== Given entries ==

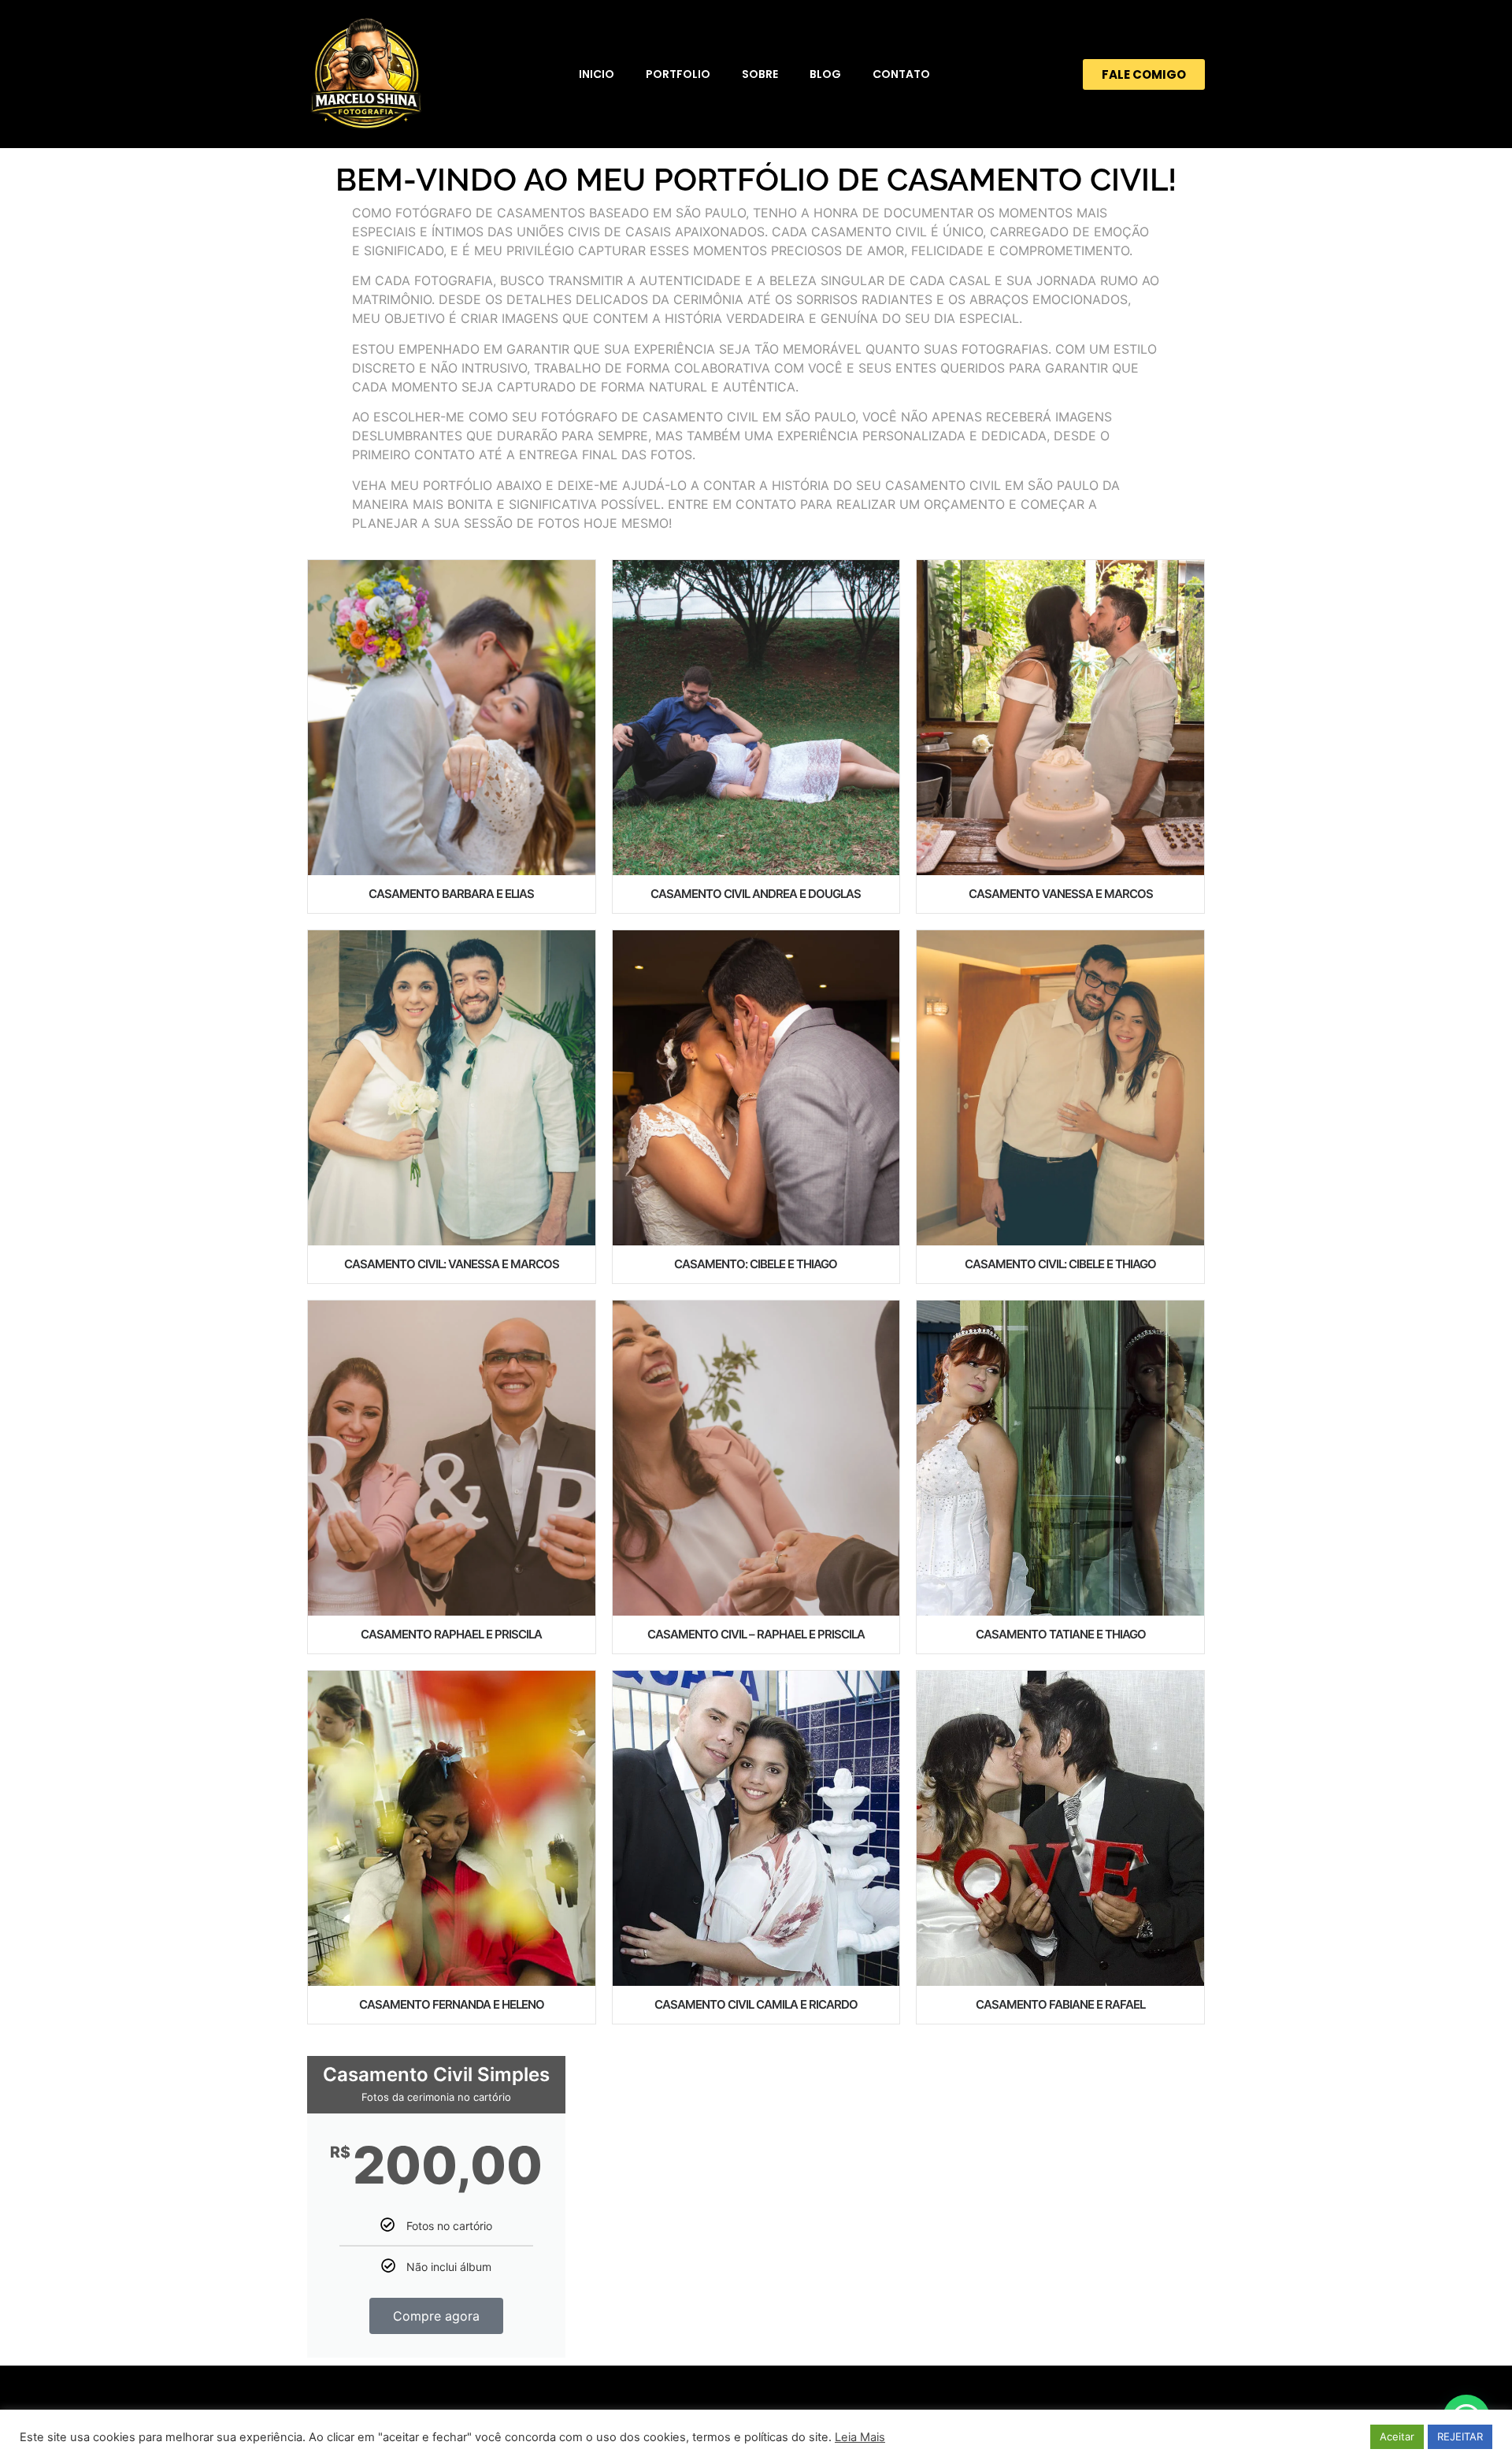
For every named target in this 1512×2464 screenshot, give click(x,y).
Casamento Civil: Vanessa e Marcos (451, 1263)
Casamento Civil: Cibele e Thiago (1060, 1263)
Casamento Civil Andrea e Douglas (755, 893)
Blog (825, 74)
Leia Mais (860, 2437)
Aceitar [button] (1397, 2436)
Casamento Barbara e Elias (451, 893)
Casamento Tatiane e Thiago (1061, 1634)
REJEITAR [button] (1460, 2436)
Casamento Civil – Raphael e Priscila (756, 1634)
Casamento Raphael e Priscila (451, 1634)
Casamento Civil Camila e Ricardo (756, 2004)
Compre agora (436, 2316)
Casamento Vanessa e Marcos (1061, 893)
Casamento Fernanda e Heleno (451, 2004)
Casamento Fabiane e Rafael (1060, 2004)
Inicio (596, 74)
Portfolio (678, 74)
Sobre (760, 74)
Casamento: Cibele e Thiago (755, 1263)
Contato (901, 74)
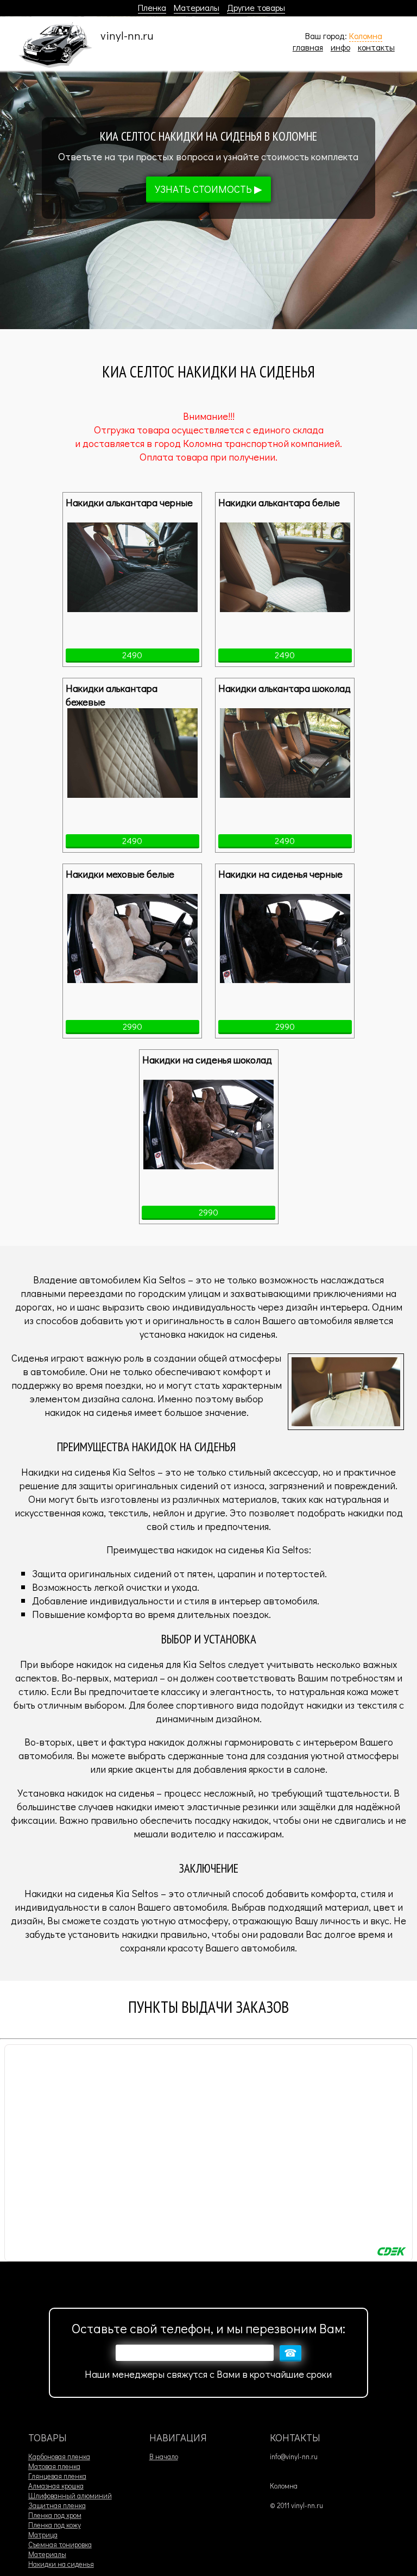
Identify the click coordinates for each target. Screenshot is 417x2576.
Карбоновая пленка (59, 2456)
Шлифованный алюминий (70, 2496)
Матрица (43, 2535)
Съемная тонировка (60, 2544)
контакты (376, 47)
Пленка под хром (54, 2515)
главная (308, 47)
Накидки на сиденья (61, 2564)
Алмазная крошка (56, 2486)
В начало (163, 2456)
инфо (340, 47)
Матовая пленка (54, 2466)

===

Task description: Set down the complete material exactly, but do not include the images.

Result of this exercise:
For every named target in this 1512×2464 screenshot, give click(x,y).
Casamento Civil: Vanessa e Marcos (451, 1263)
Casamento Civil: Cibele e Thiago (1060, 1263)
Casamento Civil Andrea e Douglas (755, 893)
Blog (825, 74)
Leia Mais (860, 2437)
Aceitar [button] (1397, 2436)
Casamento Barbara e Elias (451, 893)
Casamento Tatiane e Thiago (1061, 1634)
REJEITAR [button] (1460, 2436)
Casamento Civil – Raphael e Priscila (756, 1634)
Casamento Raphael e Priscila (451, 1634)
Casamento Civil Camila e Ricardo (756, 2004)
Compre agora (436, 2316)
Casamento Vanessa e Marcos (1061, 893)
Casamento Fernanda e Heleno (451, 2004)
Casamento Fabiane e Rafael (1060, 2004)
Inicio (596, 74)
Portfolio (678, 74)
Sobre (760, 74)
Casamento: Cibele e Thiago (755, 1263)
Contato (901, 74)
Identify the click coordinates for each target. Screenshot is 417x2576.
Карбоновая пленка (59, 2456)
Шлифованный алюминий (70, 2496)
Матрица (43, 2535)
Съемная тонировка (60, 2544)
контакты (376, 47)
Пленка под хром (54, 2515)
главная (308, 47)
Накидки на сиденья (61, 2564)
Алмазная крошка (56, 2486)
В начало (163, 2456)
инфо (340, 47)
Матовая пленка (54, 2466)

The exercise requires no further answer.